**Verilen Metin**

Bir zamanlar Kırşehir vardı…
Sadece haritada bir şehir değil, bir yaşam biçimi, bir kültür, bir hafıza vardı.
Betonun, rantın, plansızlığın boğmadığı; insanın insana yabancı olmadığı bir Kırşehir.
O günlerde mahalleler yaşardı.
Kapılar kapanmaz, gönüller kilitlenmezdi.
İhtiyacı olan kapıyı çalmadan yardım görür, ben geldim der, Gelen misafir için günler öncesinden haber verilmezdi.
“Hoş geldin” demek için randevuya gerek yoktu; Çünkü samimiyet hâlâ hayattaydı.
Bahar geldi mi toprak uyanırdı.
Bağlar budanır, fidanlar çiçek açar, fideler toprakla buluşurdu.
Yaz akşamları serinlik çöktüğünde dut ağacının altında mahalle bir araya gelir, Çaylar demlenir, sözler dinlenirdi.

**Veri Bölümü**
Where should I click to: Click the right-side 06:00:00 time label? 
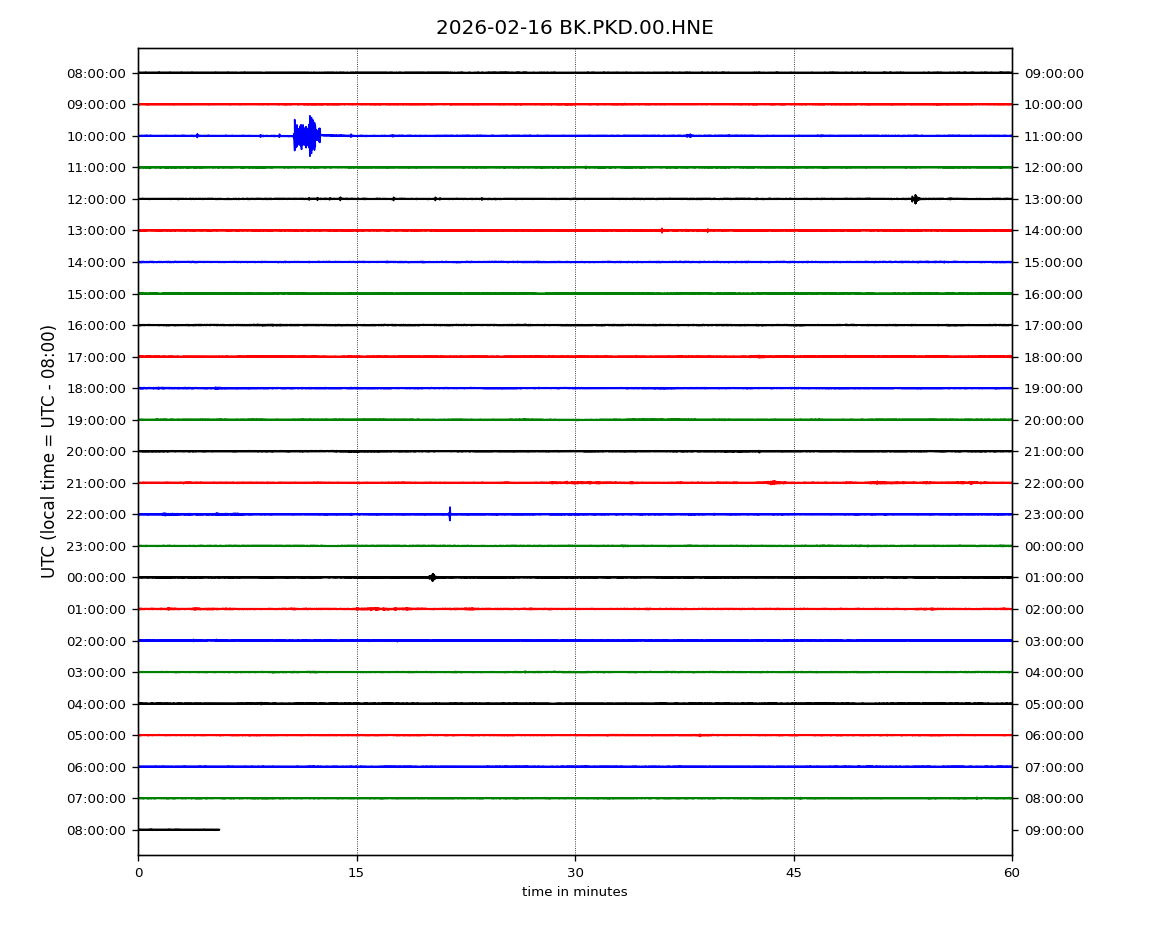tap(1054, 735)
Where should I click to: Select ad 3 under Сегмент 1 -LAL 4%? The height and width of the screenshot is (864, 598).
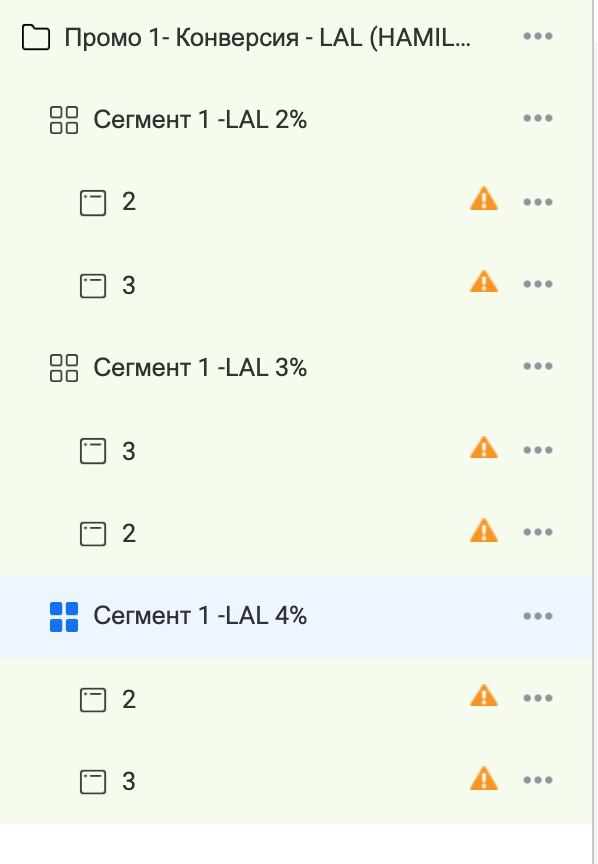297,781
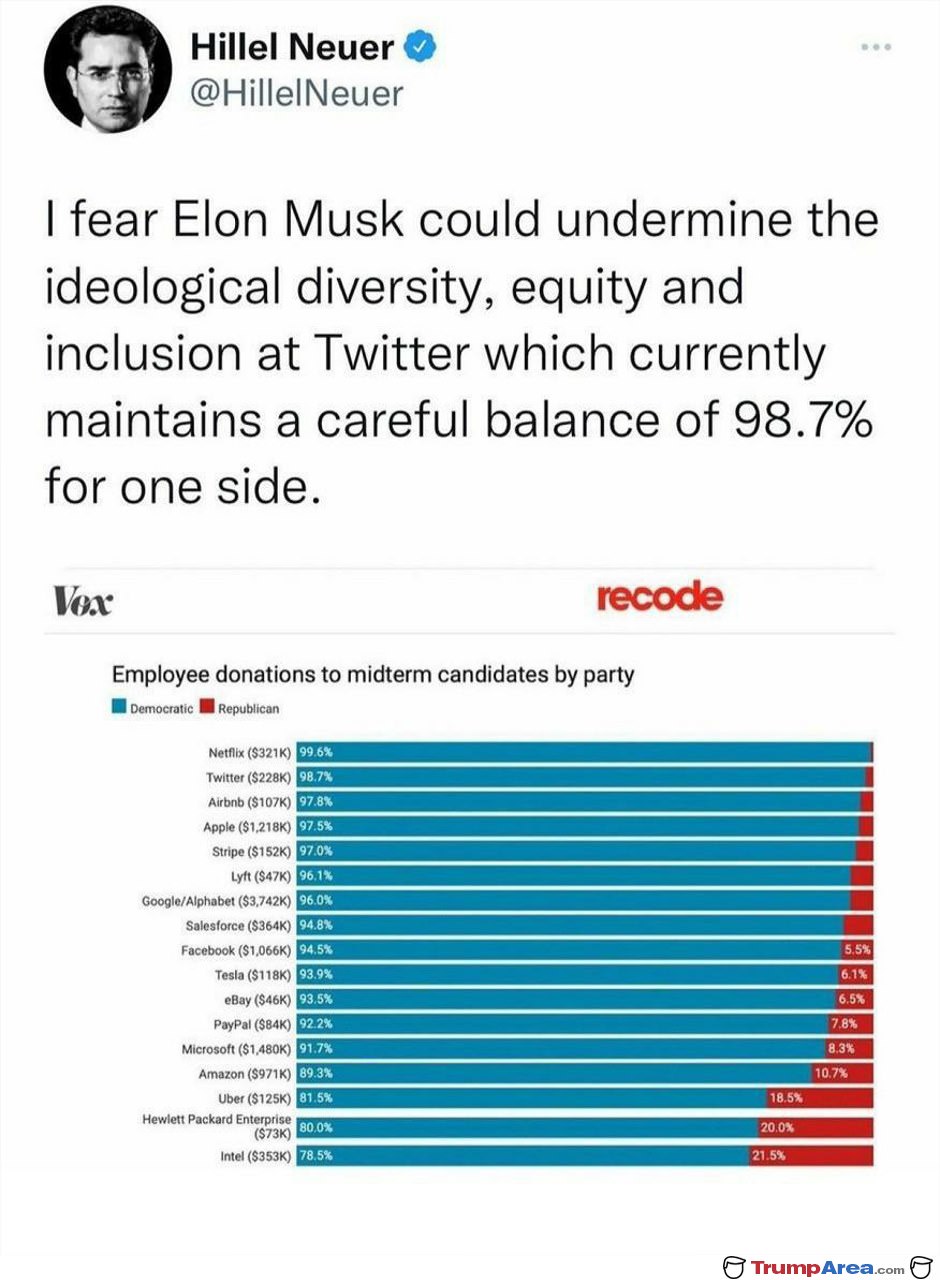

**Çalışma Hedefleri**
**A.** Kırşehir metnine göre "Hoş geldin" demek için neden randevuya gerek yoktu? Bir ile üç cümle arasında açıklayın.
**B.** Aşağıdaki ifadelerin Kırşehir metniyle uyuşup uyuşmadığını belirtin; her biri için evet ya da hayır deyip kararı belirleyen metin ifadesini aynen alıntılayın. (i) Mahallelerde kapılar kapanmazdı. (ii) Gelen misafir için günler öncesinden haber verilirdi. (iii) Yaz akşamları mahalle dut ağacının altında toplanırdı.
Listedeki kayıtlar, Kırşehir metninden bağımsız başka bir kaynaktan alınmıştır.

**Alıştırma Çözümleri**
**A.** Metne göre o günlerde samimiyet hâlâ hayattaydı. Bu nedenle "Hoş geldin" demek için randevu gerekmiyordu.

**B.**
(i) Evet: "Kapılar kapanmaz, gönüller kilitlenmezdi."
(ii) Hayır: "Gelen misafir için günler öncesinden haber verilmezdi."
(iii) Evet: "Yaz akşamları serinlik çöktüğünde dut ağacının altında mahalle bir araya gelir"